Please return the lines of the data that contain "will".

/---

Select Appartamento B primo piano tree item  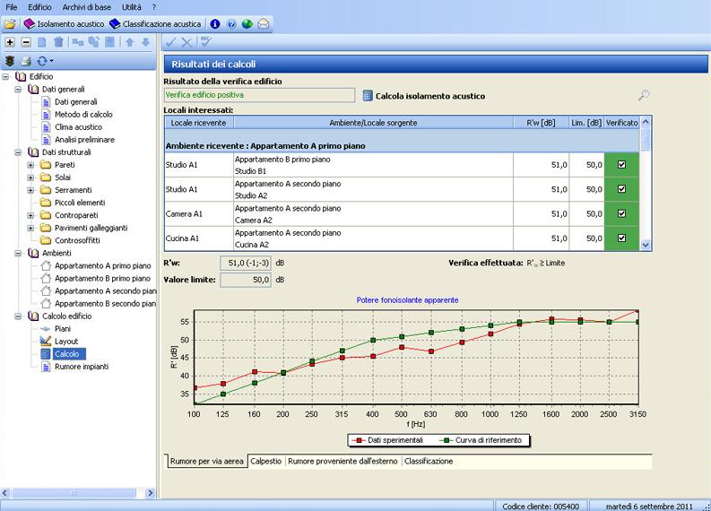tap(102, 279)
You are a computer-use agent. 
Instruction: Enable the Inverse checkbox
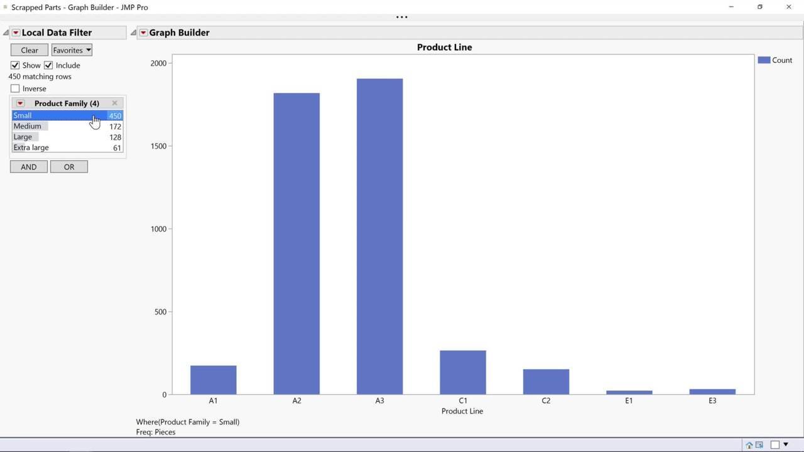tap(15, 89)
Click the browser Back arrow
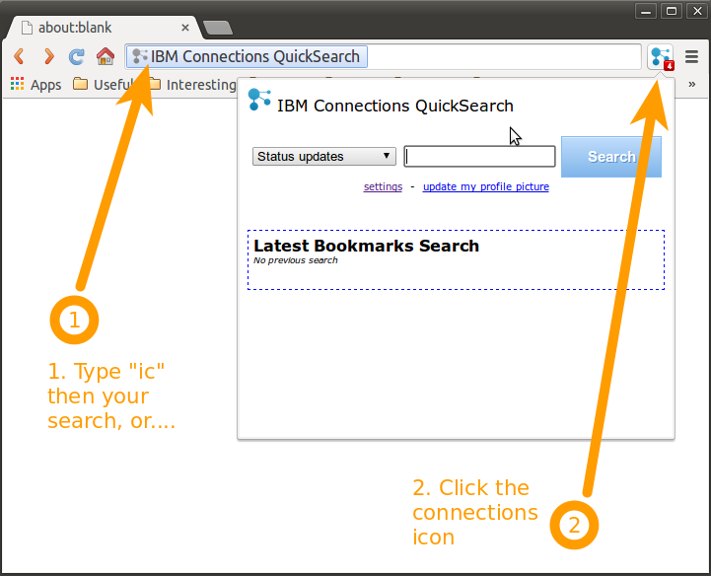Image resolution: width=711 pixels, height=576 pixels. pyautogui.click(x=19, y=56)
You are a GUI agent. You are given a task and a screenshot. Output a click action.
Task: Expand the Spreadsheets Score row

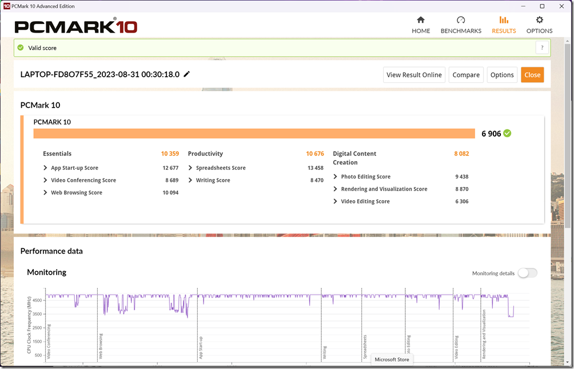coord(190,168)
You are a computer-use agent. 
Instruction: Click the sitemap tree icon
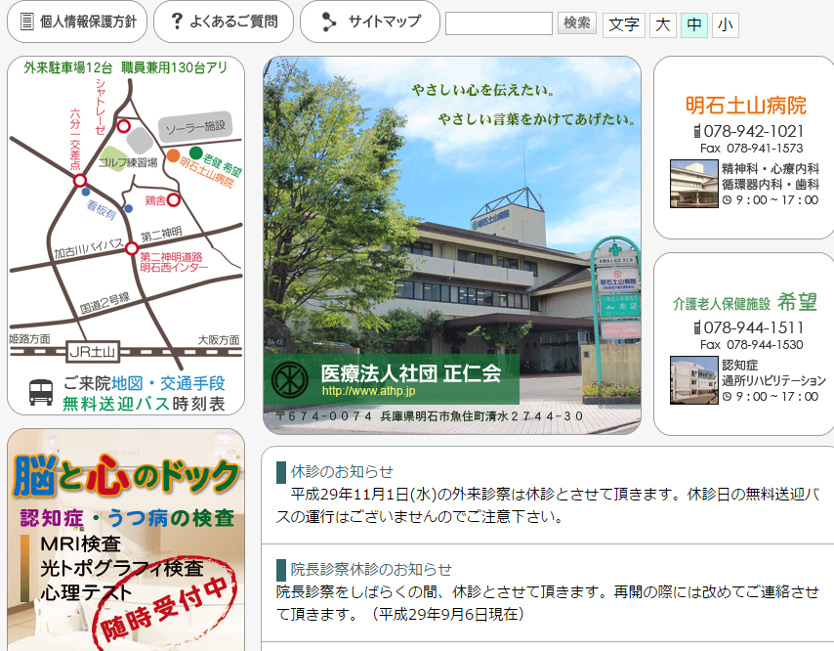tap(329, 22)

\---
/---

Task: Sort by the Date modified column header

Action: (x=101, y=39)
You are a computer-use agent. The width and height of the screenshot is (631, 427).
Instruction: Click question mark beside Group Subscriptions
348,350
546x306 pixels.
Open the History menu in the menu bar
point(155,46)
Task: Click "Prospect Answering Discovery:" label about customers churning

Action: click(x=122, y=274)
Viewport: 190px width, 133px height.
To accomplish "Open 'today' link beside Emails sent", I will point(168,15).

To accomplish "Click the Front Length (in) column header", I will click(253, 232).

\---

• Output for this exercise:
To accomplish "Open 'today' link beside Emails sent", I will point(168,15).
To accomplish "Click the Front Length (in) column header", I will click(253, 232).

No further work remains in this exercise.